> EXERCISE BRIEF:
Reproduce the lines of the items word for word, starting with the line that contains "Where should I click to: Uncheck" and continuing through the end of the items, and omit the pictures from your answer.

-- start EXCERPTED DATA --

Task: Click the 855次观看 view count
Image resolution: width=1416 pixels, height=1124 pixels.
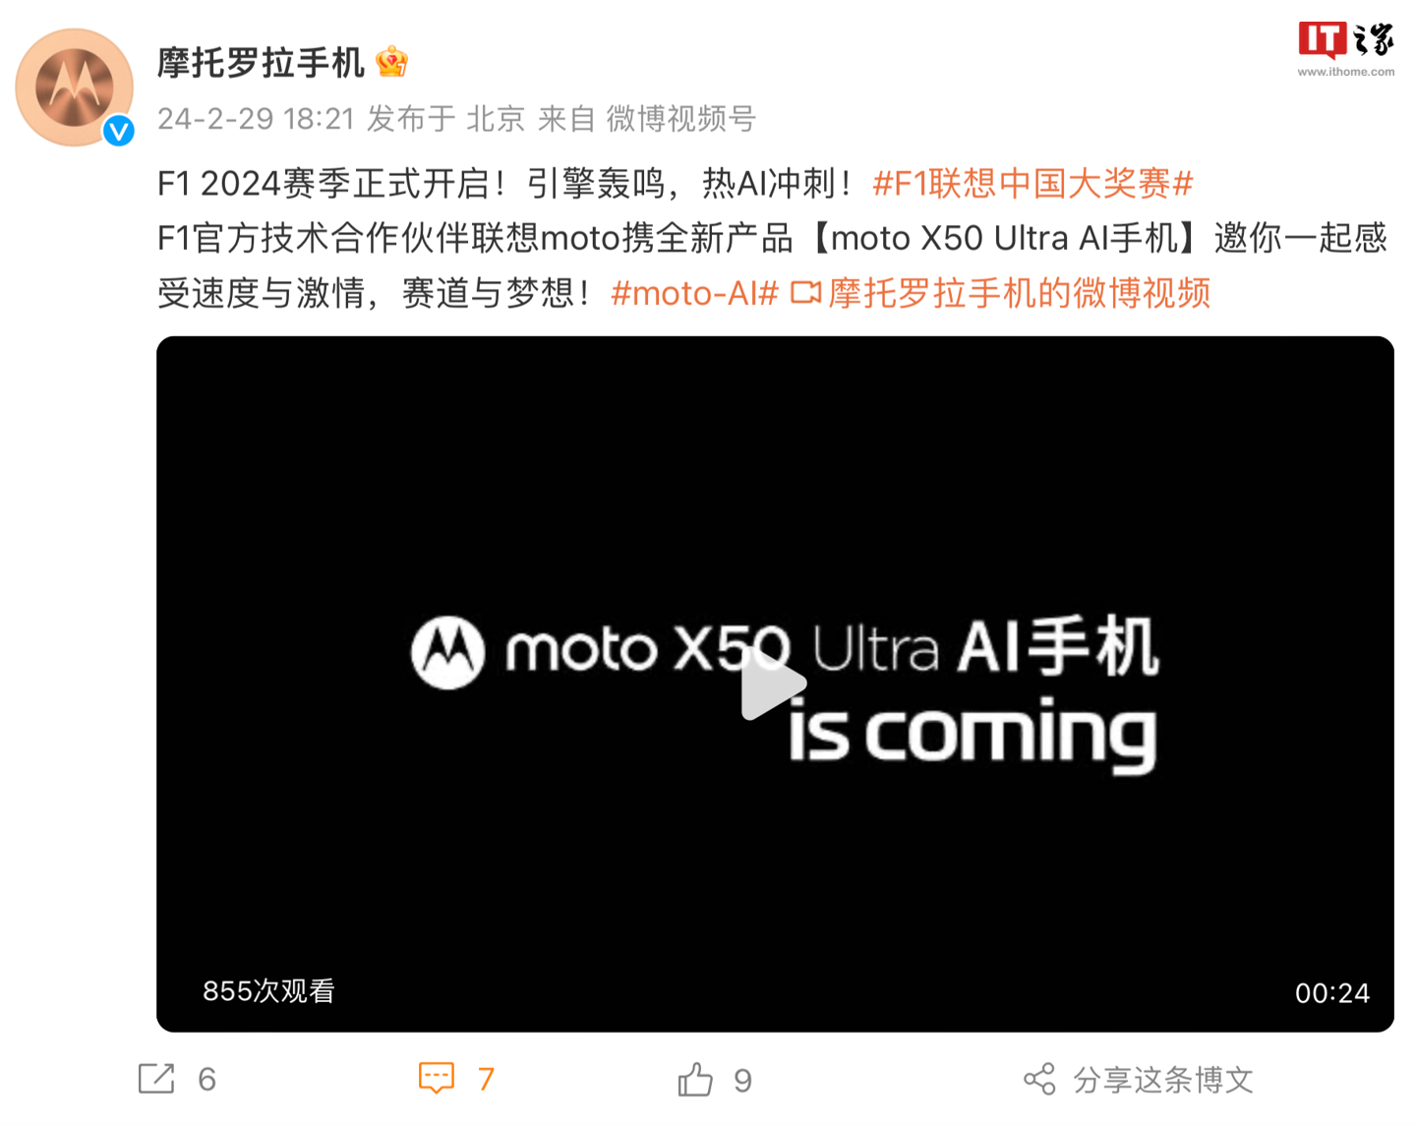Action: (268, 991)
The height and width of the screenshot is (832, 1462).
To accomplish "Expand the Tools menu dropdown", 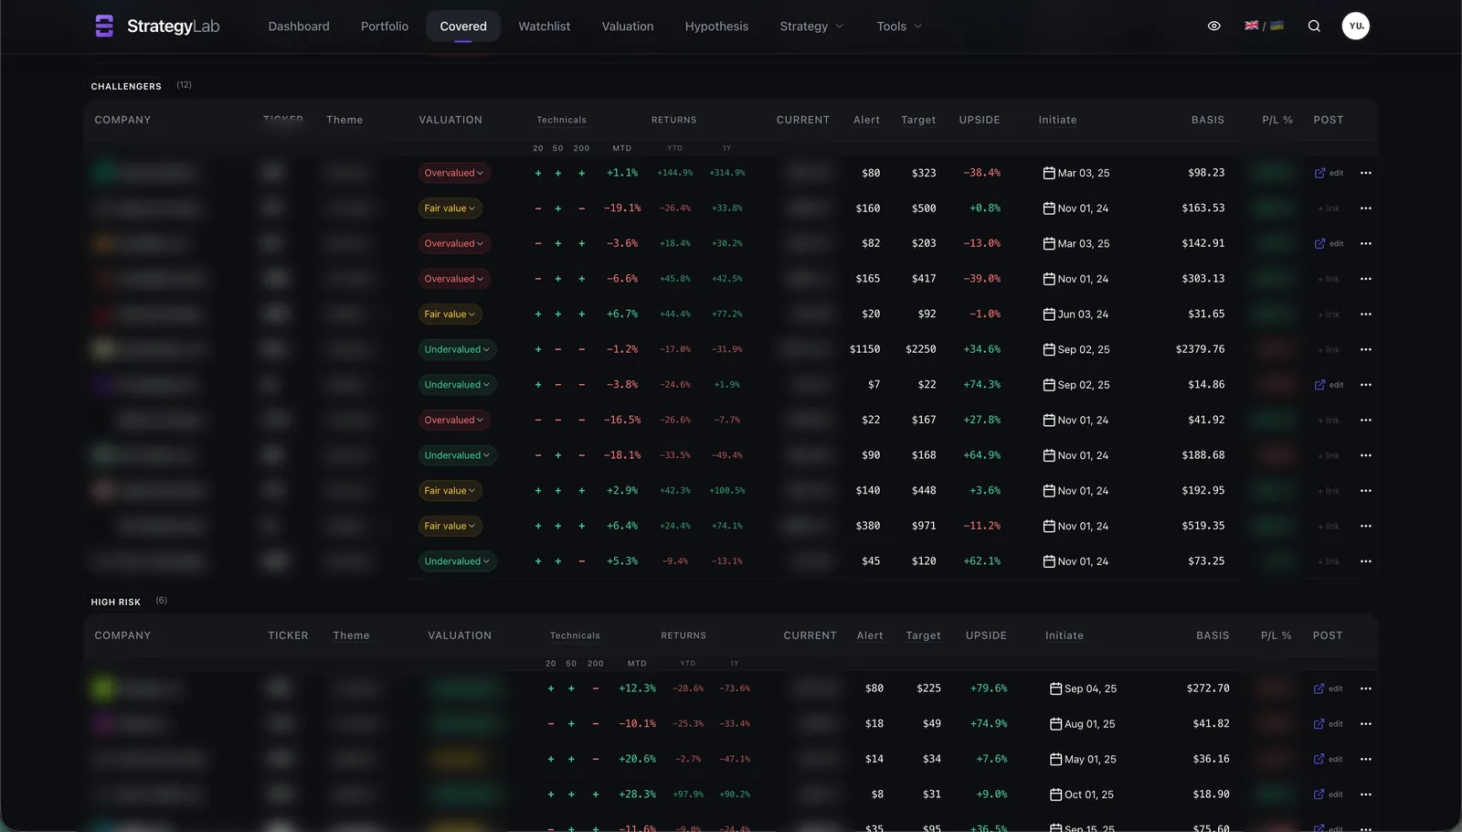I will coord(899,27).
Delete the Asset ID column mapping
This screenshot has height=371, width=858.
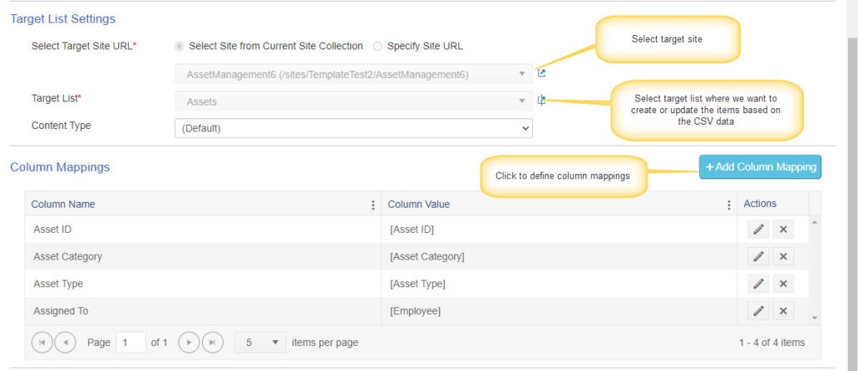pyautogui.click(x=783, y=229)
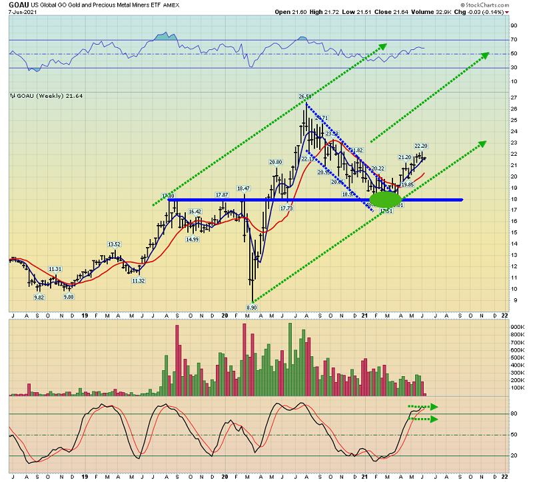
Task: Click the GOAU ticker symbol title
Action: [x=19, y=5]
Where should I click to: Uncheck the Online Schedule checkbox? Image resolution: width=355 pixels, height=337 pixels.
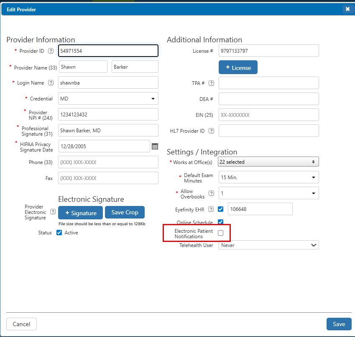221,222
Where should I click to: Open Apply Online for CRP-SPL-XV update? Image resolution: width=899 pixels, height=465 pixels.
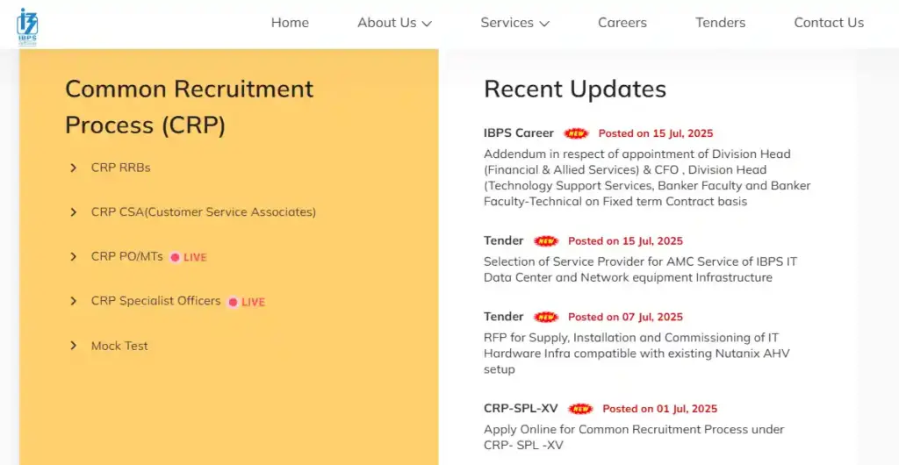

-- end EXCERPTED DATA --

> THE SOLUTION:
Where should I click to: Uncheck the Online Schedule checkbox? Image resolution: width=355 pixels, height=337 pixels.
221,222
Where should I click to: Open Apply Online for CRP-SPL-XV update? Image resolution: width=899 pixels, height=465 pixels.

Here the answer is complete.